#### INSTRUCTIONS TO FOLLOW
Among the entries below, find the line with "Select the 24.0 MB x 1 value" and the line with "Image resolution: width=1070". Return exactly those lines and every line between them, but no pictures.

---------- DATA SHOWN

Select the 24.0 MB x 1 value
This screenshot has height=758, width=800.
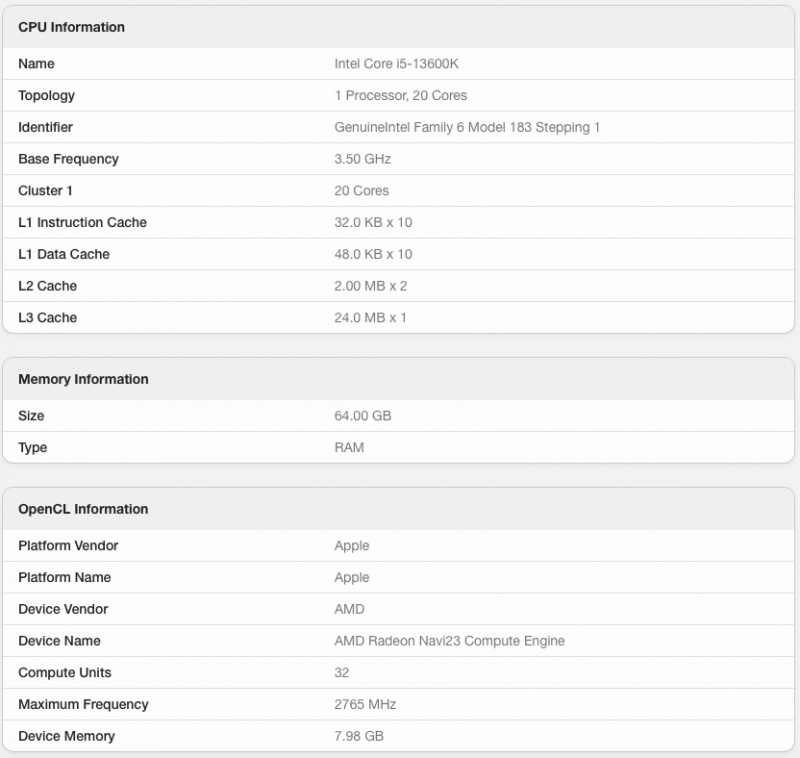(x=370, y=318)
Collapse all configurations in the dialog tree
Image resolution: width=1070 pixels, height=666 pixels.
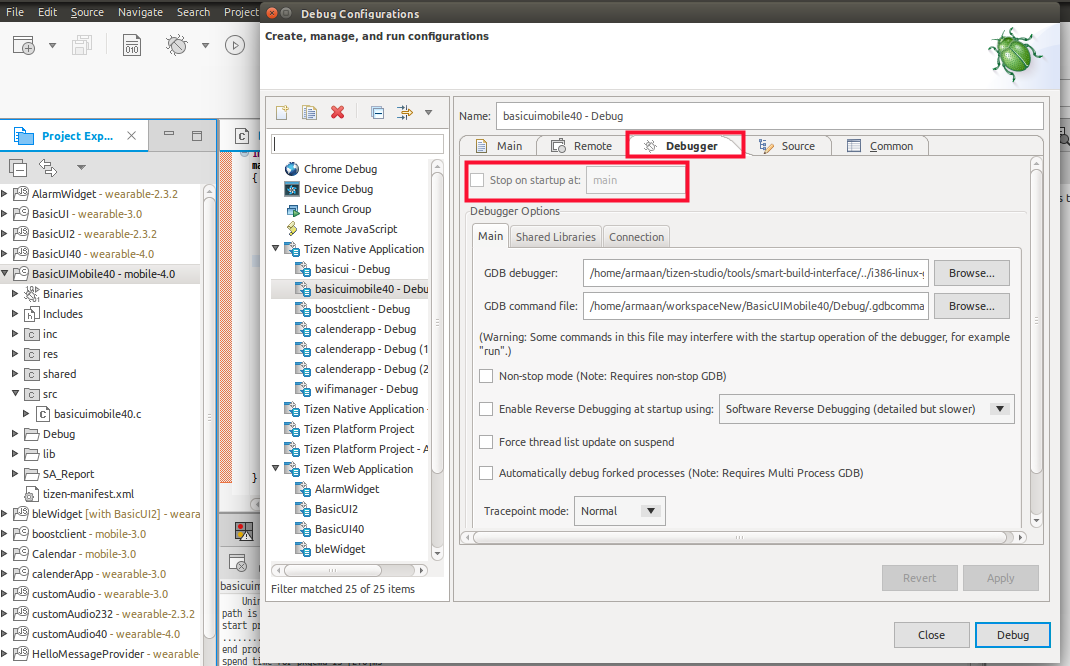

--------------------
---------- DATA SHOWN

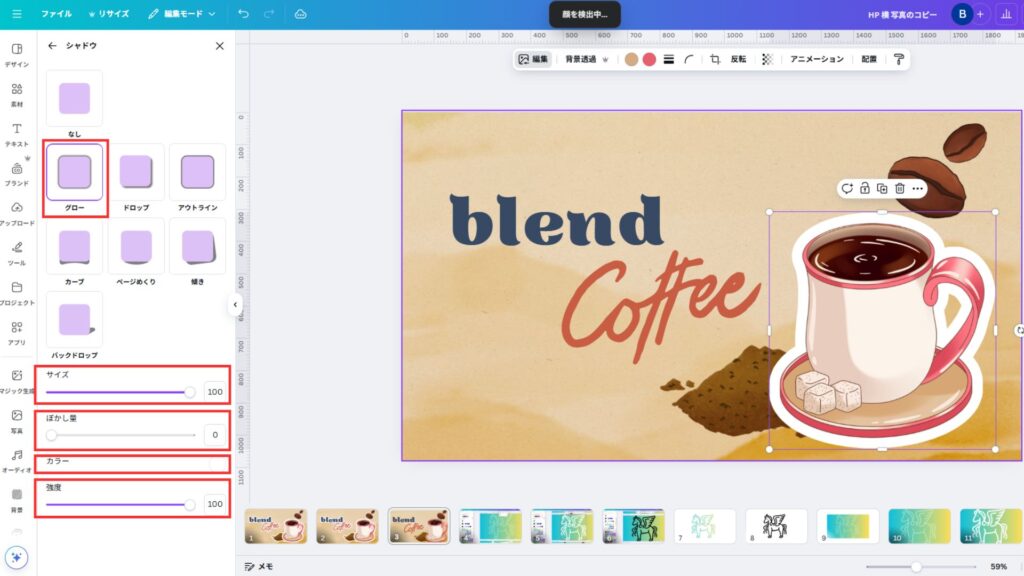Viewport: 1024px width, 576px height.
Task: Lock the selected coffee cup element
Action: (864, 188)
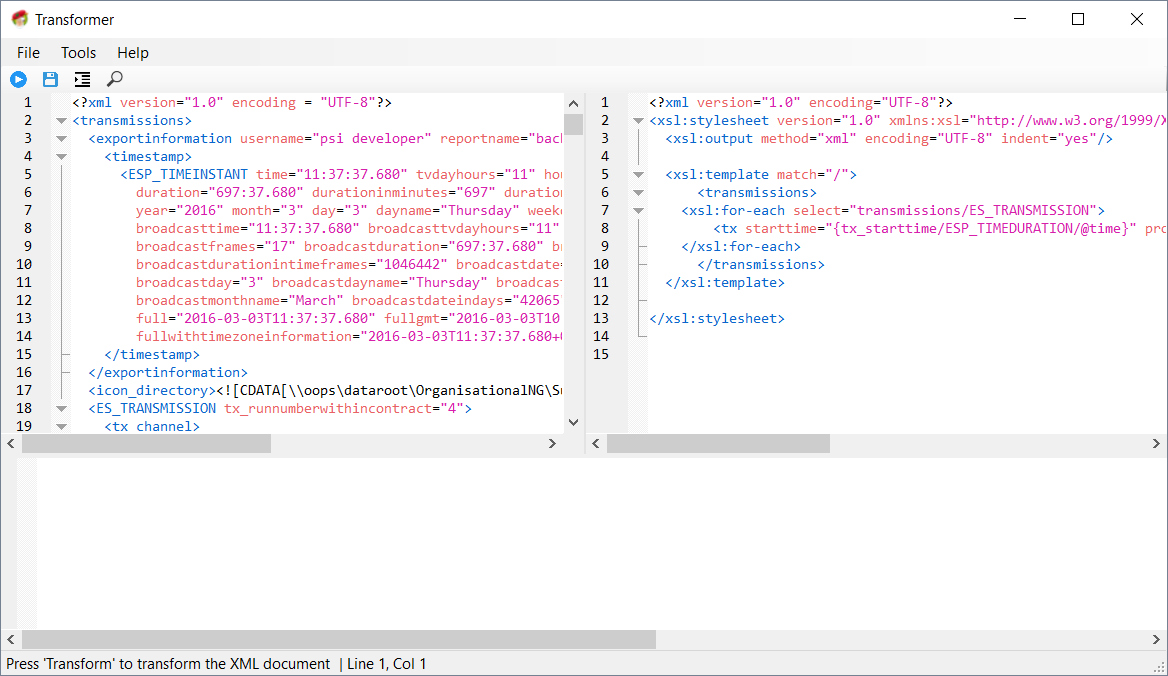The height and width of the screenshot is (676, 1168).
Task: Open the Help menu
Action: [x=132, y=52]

--------------------

#### REPLY TO THE EXERCISE
Select the 24.0 MB x 1 value
This screenshot has height=758, width=800.
(x=370, y=318)
Collapse all configurations in the dialog tree
Image resolution: width=1070 pixels, height=666 pixels.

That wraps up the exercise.